En la 2 · 4 de julio de 2016

¿Mi primera impresión? Que esto es una grandísima cabronada. Pero han cerrado la Línea 1, y sólo puedo coger la 2 en Sol o tirar de pata con la que está cayendo, noche tórrida, cargante, hornífera. Sea entonces, 2. Y es raro de narices. Esa raya azul en el mapa del Metro es el eje de casi todas las vidas que he vivido. Siempre estaba allí, como la ciudad. Ya no.

(Paréntesis para la responsable: me cago en tus muertos.)

Lo de Sol de madrugada es fantástico.
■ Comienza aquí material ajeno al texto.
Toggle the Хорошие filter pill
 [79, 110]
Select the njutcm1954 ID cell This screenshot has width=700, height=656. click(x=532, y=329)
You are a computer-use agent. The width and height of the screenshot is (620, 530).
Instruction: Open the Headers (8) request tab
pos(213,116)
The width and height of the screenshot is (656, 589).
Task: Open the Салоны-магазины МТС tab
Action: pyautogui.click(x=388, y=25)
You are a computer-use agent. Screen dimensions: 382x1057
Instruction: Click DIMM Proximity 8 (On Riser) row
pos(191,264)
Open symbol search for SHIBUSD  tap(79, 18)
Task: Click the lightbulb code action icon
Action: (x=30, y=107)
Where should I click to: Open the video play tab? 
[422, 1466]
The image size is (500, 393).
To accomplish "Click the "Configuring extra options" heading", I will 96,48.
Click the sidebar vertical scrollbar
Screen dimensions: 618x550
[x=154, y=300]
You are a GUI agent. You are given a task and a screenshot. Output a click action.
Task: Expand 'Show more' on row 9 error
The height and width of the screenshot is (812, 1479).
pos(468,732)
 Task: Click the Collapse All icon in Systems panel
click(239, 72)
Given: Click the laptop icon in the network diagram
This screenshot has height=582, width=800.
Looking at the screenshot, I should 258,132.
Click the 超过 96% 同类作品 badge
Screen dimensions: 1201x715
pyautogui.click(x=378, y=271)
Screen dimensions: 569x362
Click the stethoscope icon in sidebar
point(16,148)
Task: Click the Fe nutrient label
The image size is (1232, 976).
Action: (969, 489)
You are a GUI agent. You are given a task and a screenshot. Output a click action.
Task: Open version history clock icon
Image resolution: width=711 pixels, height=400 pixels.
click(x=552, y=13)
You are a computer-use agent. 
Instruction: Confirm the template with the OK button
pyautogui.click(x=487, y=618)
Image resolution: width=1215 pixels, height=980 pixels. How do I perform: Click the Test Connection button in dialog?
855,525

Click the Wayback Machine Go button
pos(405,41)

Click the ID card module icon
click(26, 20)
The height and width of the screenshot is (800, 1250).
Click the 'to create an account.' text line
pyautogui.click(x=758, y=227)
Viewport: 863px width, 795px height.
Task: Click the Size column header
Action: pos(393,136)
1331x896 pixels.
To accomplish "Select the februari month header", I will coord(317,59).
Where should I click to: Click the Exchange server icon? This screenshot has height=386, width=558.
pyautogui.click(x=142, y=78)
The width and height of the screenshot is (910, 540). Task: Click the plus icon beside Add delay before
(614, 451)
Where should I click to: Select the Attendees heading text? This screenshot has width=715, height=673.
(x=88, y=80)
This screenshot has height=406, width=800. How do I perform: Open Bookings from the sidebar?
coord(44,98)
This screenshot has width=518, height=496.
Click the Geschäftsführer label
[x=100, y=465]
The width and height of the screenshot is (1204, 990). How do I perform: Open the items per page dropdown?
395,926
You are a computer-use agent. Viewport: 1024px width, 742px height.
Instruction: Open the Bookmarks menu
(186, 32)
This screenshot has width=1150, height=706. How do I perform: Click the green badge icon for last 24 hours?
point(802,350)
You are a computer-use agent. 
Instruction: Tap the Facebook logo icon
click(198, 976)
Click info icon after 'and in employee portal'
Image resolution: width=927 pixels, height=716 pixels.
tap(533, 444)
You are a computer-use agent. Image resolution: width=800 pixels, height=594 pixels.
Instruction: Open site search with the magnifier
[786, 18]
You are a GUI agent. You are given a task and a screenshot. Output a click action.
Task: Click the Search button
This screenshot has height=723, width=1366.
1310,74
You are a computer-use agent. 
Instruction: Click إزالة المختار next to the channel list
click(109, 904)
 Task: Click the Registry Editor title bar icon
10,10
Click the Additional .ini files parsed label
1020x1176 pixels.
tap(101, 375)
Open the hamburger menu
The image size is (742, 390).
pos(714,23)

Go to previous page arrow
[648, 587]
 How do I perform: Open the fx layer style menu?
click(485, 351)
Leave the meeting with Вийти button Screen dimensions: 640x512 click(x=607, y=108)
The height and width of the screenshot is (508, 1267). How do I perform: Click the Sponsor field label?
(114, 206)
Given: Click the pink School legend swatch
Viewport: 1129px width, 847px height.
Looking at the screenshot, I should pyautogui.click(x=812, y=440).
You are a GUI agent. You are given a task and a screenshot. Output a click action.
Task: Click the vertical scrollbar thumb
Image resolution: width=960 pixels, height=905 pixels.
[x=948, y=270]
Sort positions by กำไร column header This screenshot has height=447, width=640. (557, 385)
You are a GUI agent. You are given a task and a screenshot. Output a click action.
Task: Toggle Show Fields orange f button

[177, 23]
Casi nadie en la gran sala de arriba, donde parece que han encendido todas las calefacciones. Mi piel, que decía «agua y más agua» cuando cruzaba Benavente, practica ahora el submarinismo. El torniquete falla; las escaleras mecánicas no funcionan. Una mujer pasa una aspiradora industrial. Un guardia jurado se mira las uñas. Tres guiris fritos. Desviación a la derecha, desviación a la izquierda, giro a la derecha y andén angustioso: aquí no hay trabajadores que vuelvan de Vallecas o Atocha; no hay chinos ni paquistaníes ni negros; no hay chicas con cadenas y tatuajes; no hay chunda-chundas de bandas latinas; no hay lectores nocturnos de Chejov y, para empeorar las cosas, tampoco hay ni un mal lumpen como Fortuna manda. La única muestra de vida inteligente es un cachas de gimnasio que se dedica a hipnotizar los raíles y dos criollas muy morenas que se hacen fotografías de caras, piernas, tetas y vuelta a empezar. Los demás están como los guiris, pero de un abstemio lamentable.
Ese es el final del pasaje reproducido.